● **EXTRAIT PRÉSENTÉ**
---

La décision, qui met en place les sanctions économiques à l’égard du Burundi, est "réexaminée
régulièrement au moins tous les six mois, de préférence sur la base de missions
de suivi du Service européen pour l'action extérieure, associant les services
de la Commission". L'Union européenne se réserve également "le
droit de modifier ces mesures en fonction de l'évolution de la situation
politique et de la mise en œuvre des engagements".
Rappel de quelques engagements
Dans la décision du 14 mars 2016, l’Union
Européenne a exigé un accord politique sur un plan de sortie de crise surtout à
travers la participation, en concertation avec la Communauté est-africaine et
l'Union africaine, ou une autre médiation internationale, à un dialogue qui
permet le retour aux principes démocratiques. Ce dialogue, qui avait mal démarré, s’était clôturé en queue de poisson.
A lire aussi Le dialogue inter-burundais: les grands absents d'une bataille disproportionnée
L'Union Européenne a également exigé le désarmement des milices et d'autres groupes armés avec l'appui d'observateurs
internationaux conformément à la décision de l'Union Africaine du 13 juin 2015. Seules la police nationale et les forces de
défense doivent assurer des missions de maintien de l'ordre public
dans le respect de l'État de droit, ont exigé les Européens. Mais les armes circulent encore au sein de la population civile au Burundi, surtout au sein des imbonerakure et certains groupes armés sont devenus beaucoup plus actifs sur le territoire national.

---

● **DONNÉES DE DÉPART**
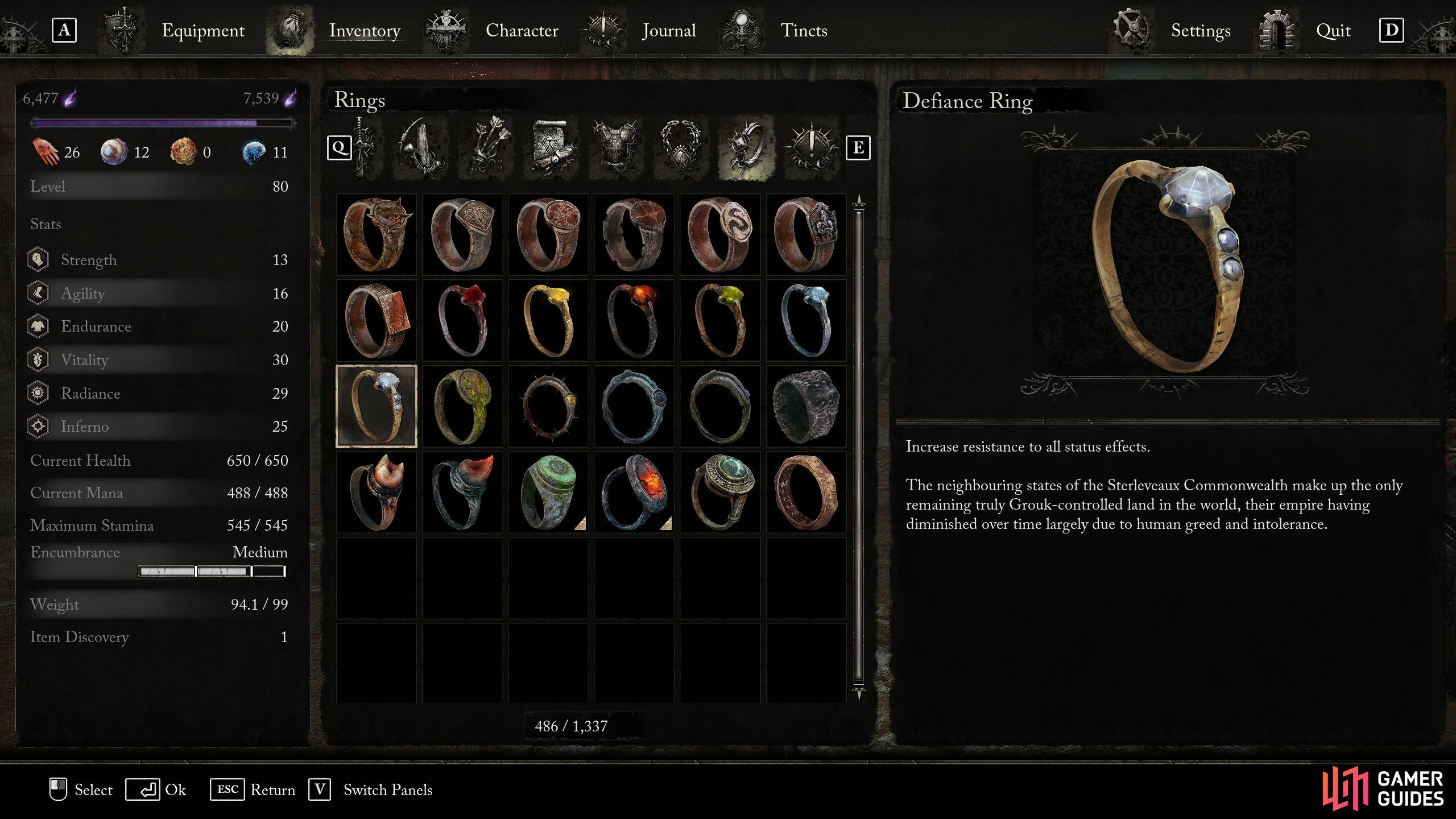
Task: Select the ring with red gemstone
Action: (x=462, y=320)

---

● **À FAIRE**
Dans l'extrait sur les sanctions contre le Burundi, relevez toutes les organisations internationales et institutions européennes citées, chacune une seule fois.

● **RÉPONSE ÉCRITE**
- l'Union européenne
- le Service européen pour l'action extérieure
- la Commission
- la Communauté est-africaine
- l'Union africaine